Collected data
..............................

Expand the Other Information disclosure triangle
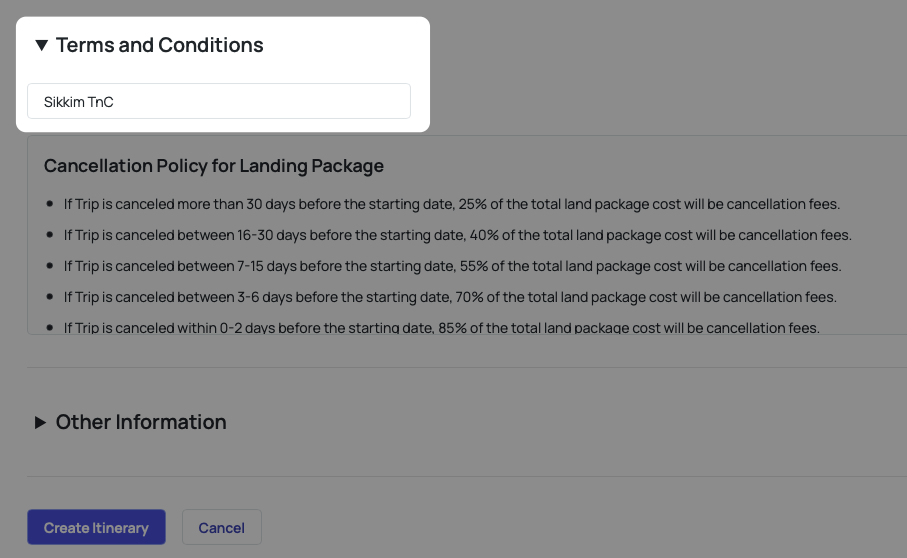The width and height of the screenshot is (907, 558). point(41,422)
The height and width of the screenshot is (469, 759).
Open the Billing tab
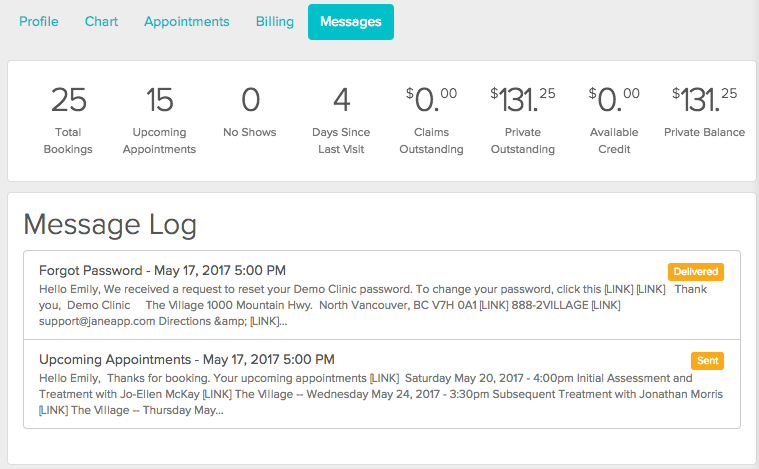(274, 22)
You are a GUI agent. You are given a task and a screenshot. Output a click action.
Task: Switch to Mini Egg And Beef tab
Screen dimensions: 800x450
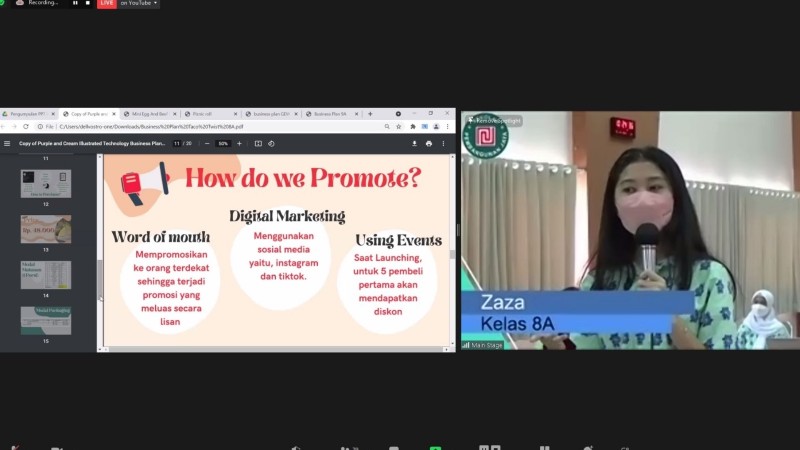[148, 114]
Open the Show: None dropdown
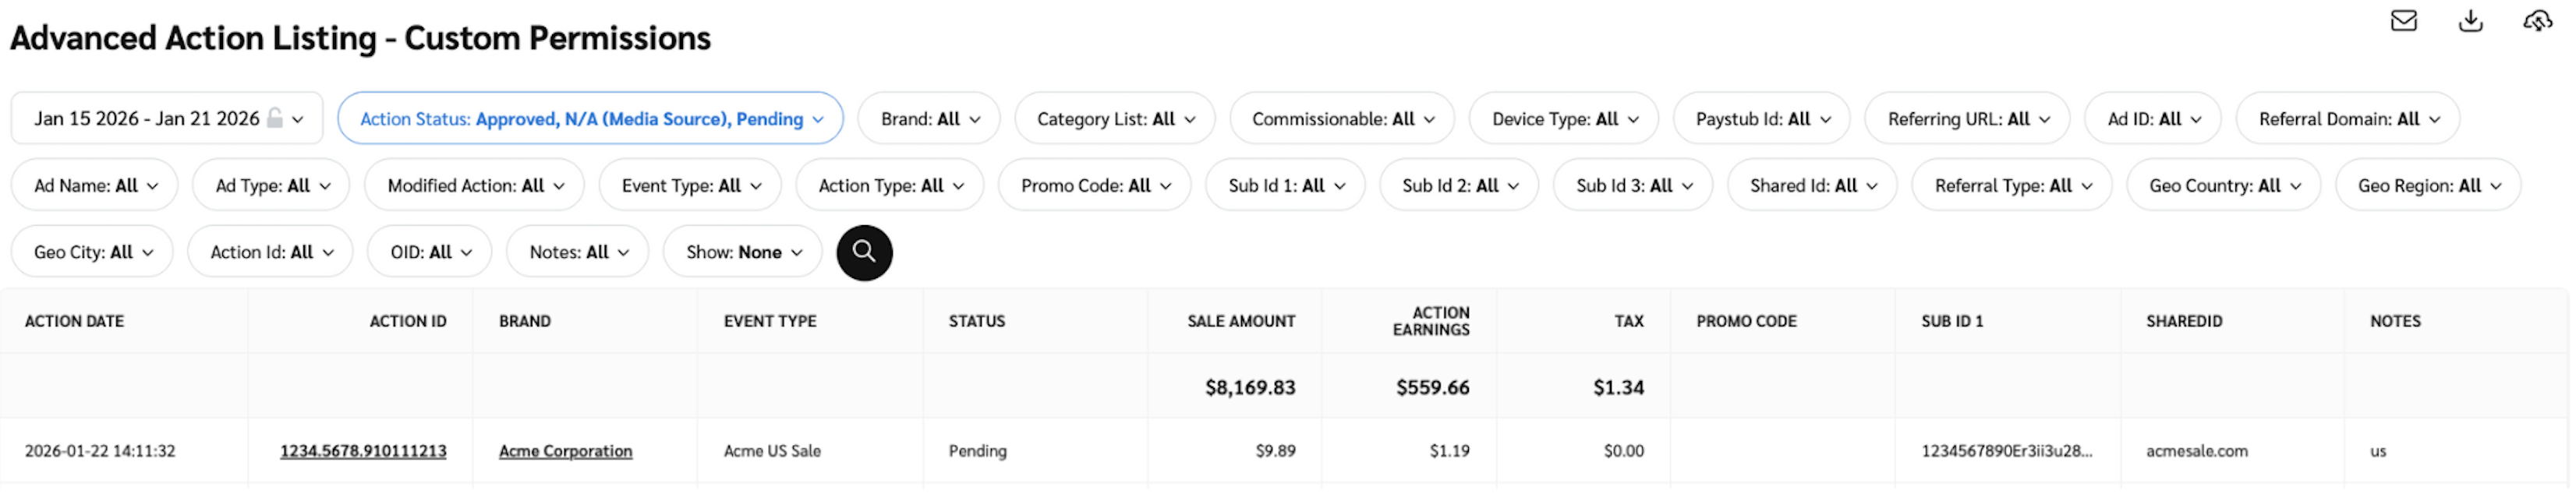 point(743,252)
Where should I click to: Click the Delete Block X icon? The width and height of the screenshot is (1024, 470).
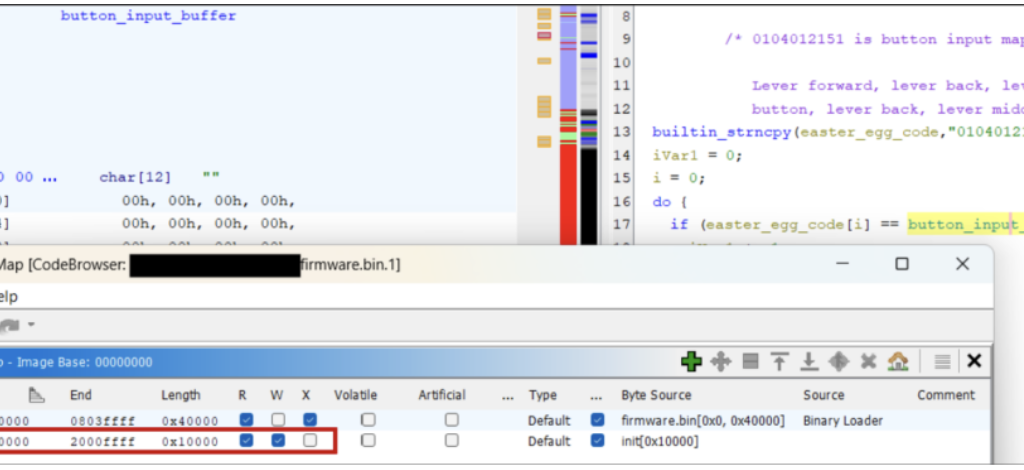tap(869, 361)
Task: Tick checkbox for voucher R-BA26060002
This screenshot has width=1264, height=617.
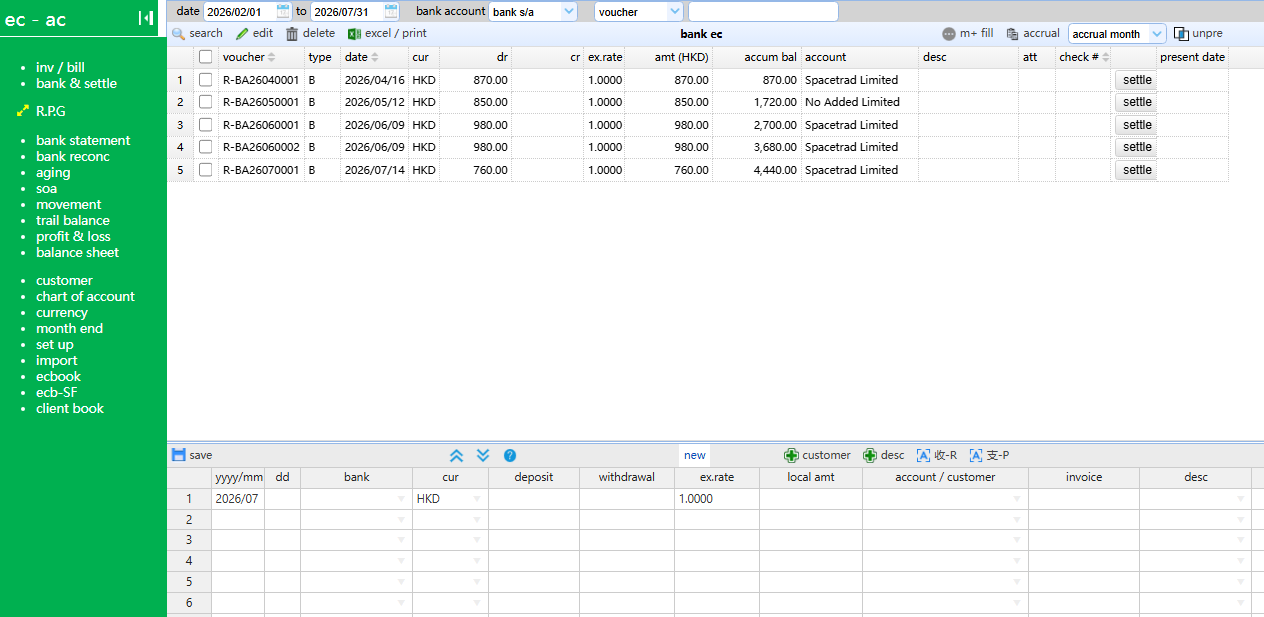Action: coord(206,147)

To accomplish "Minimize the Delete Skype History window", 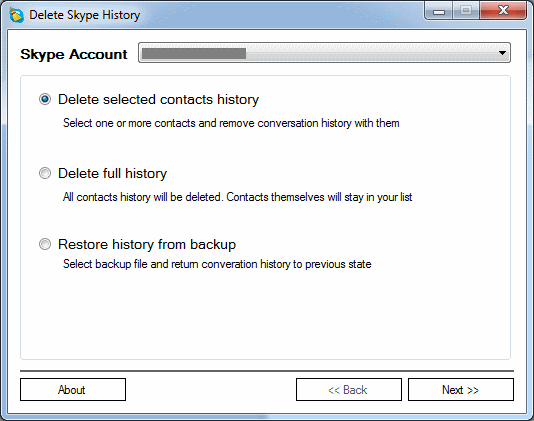I will coord(439,11).
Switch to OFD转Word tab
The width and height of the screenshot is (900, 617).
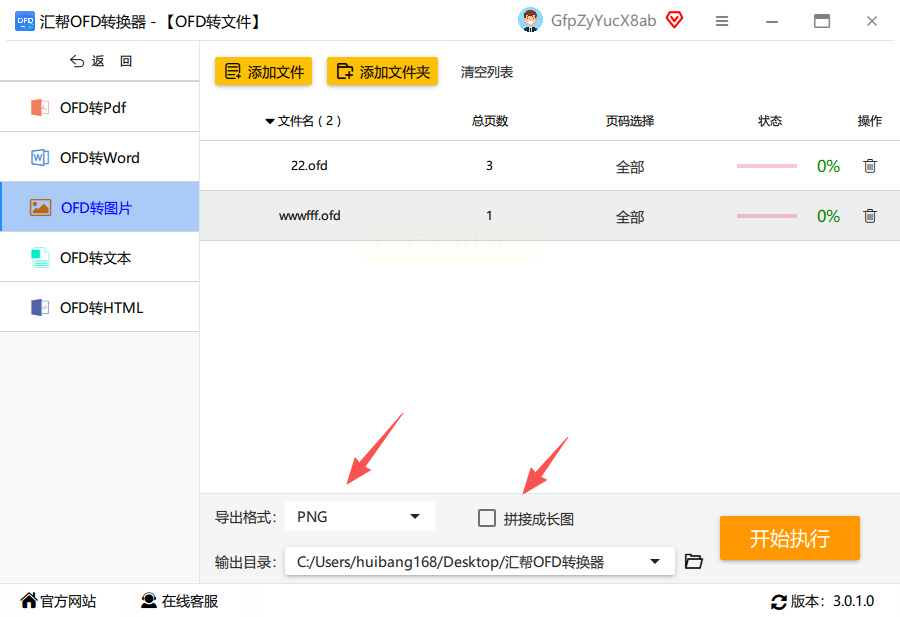click(100, 157)
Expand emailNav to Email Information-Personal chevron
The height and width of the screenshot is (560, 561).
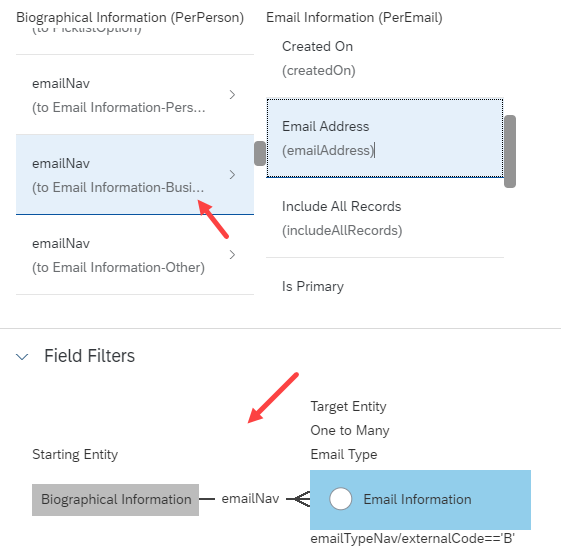232,95
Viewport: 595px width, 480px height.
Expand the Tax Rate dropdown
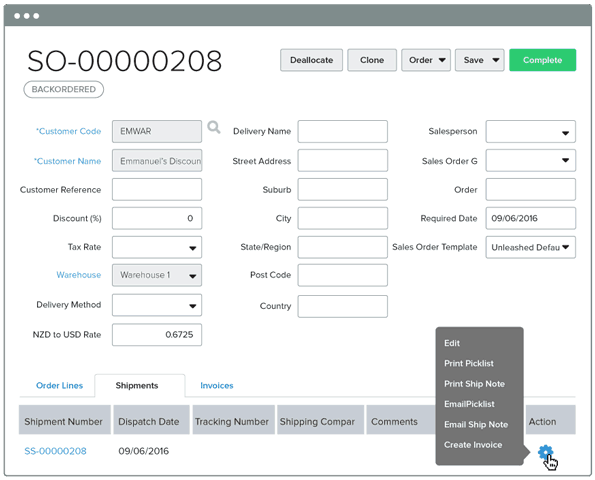click(x=157, y=247)
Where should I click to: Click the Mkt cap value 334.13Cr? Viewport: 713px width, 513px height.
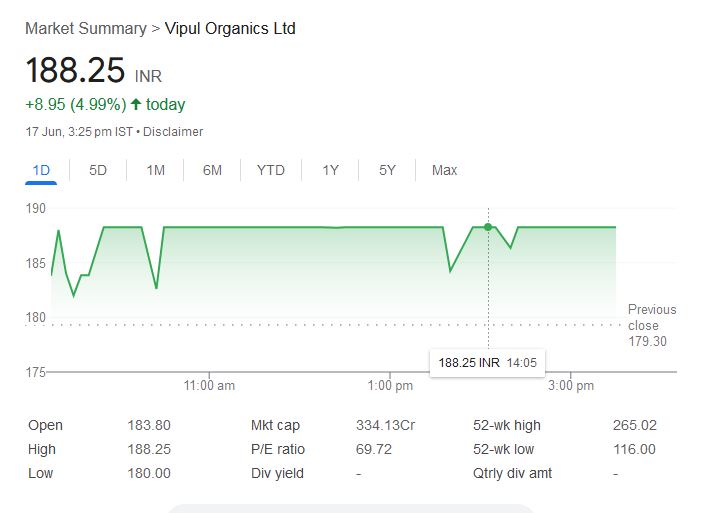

..............................

Exercise aim
Every line above that holds "Viewport" should be tallied; answer with the total alone.

Completed task
2